**Stored records:**
_ _ _ _ _
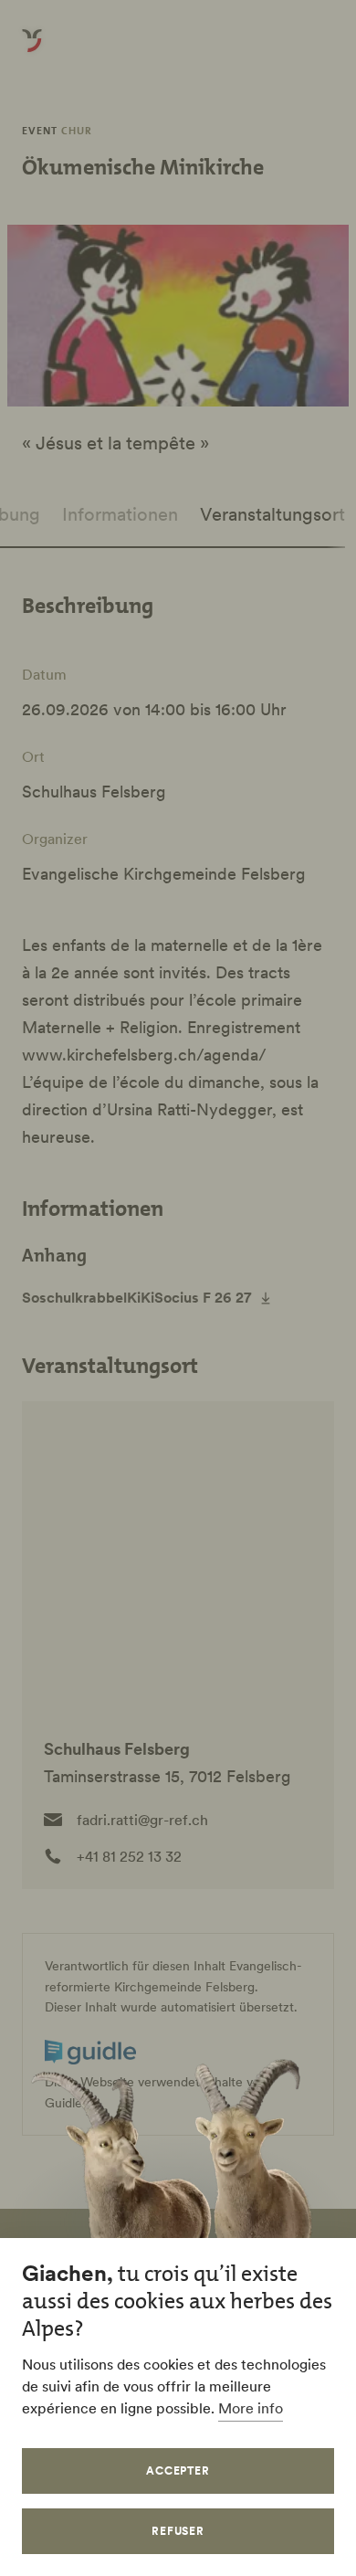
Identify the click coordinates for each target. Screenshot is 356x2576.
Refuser (178, 2531)
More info (250, 2408)
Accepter (178, 2470)
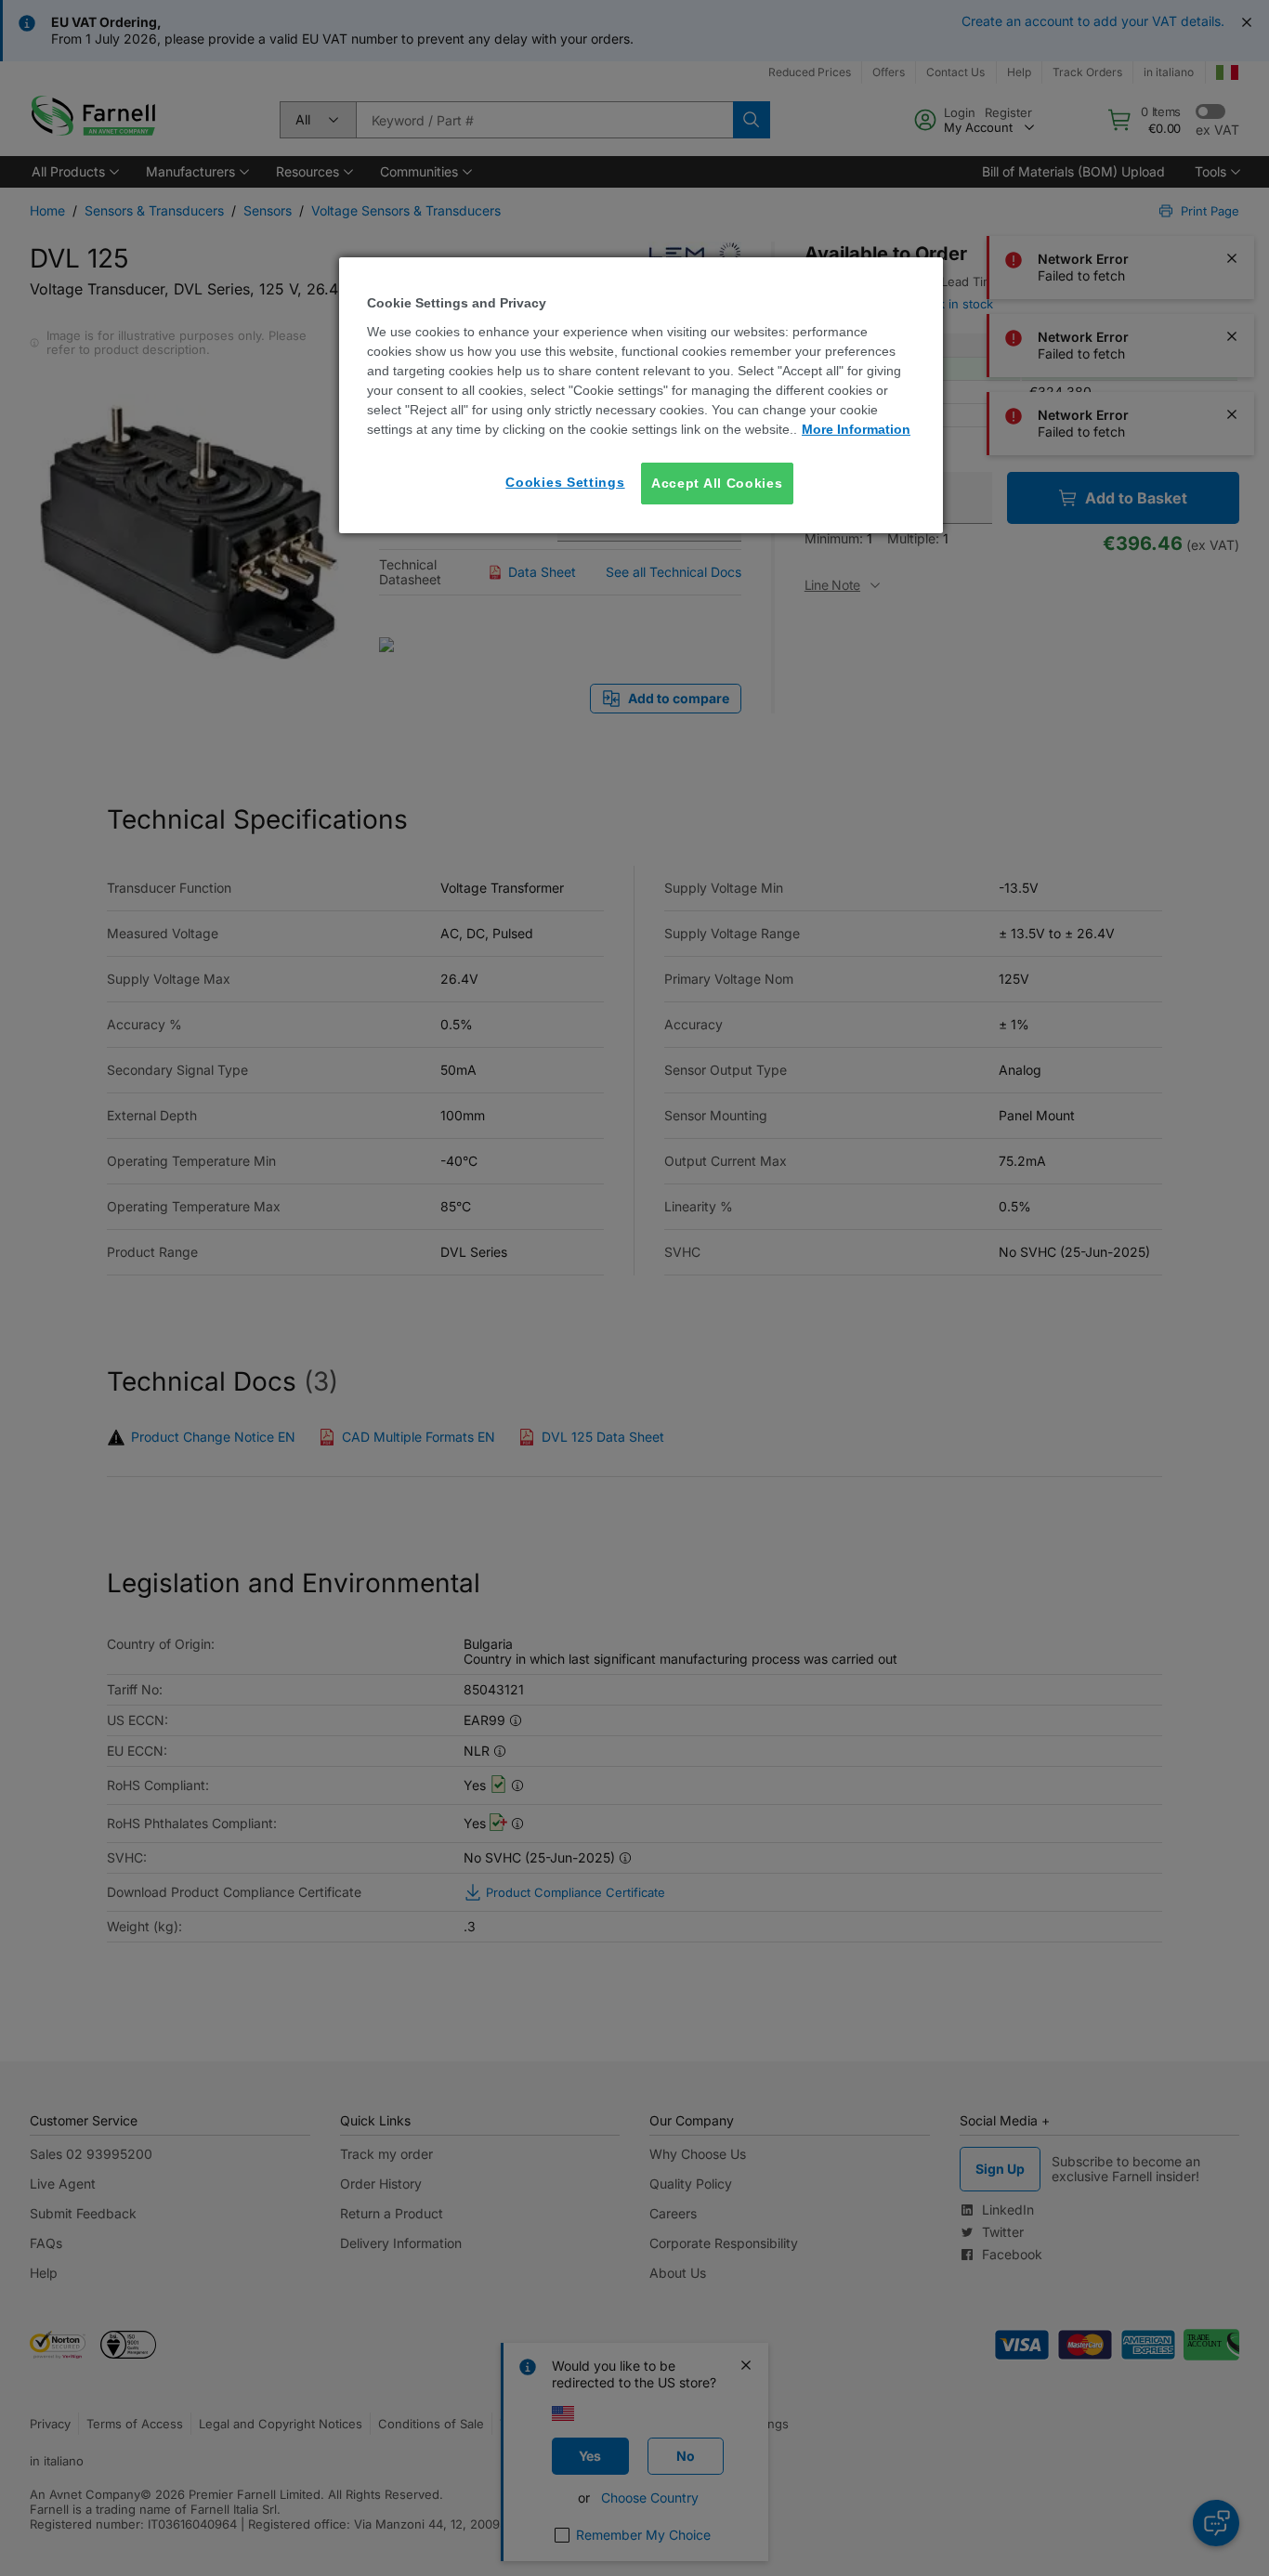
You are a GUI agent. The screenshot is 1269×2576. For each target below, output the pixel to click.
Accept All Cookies (717, 483)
_ _ _ _ _
**What is needed:**
Your answer must be a single number, the count of lines in the data that hold the string "target".

**Solved exercise:**
2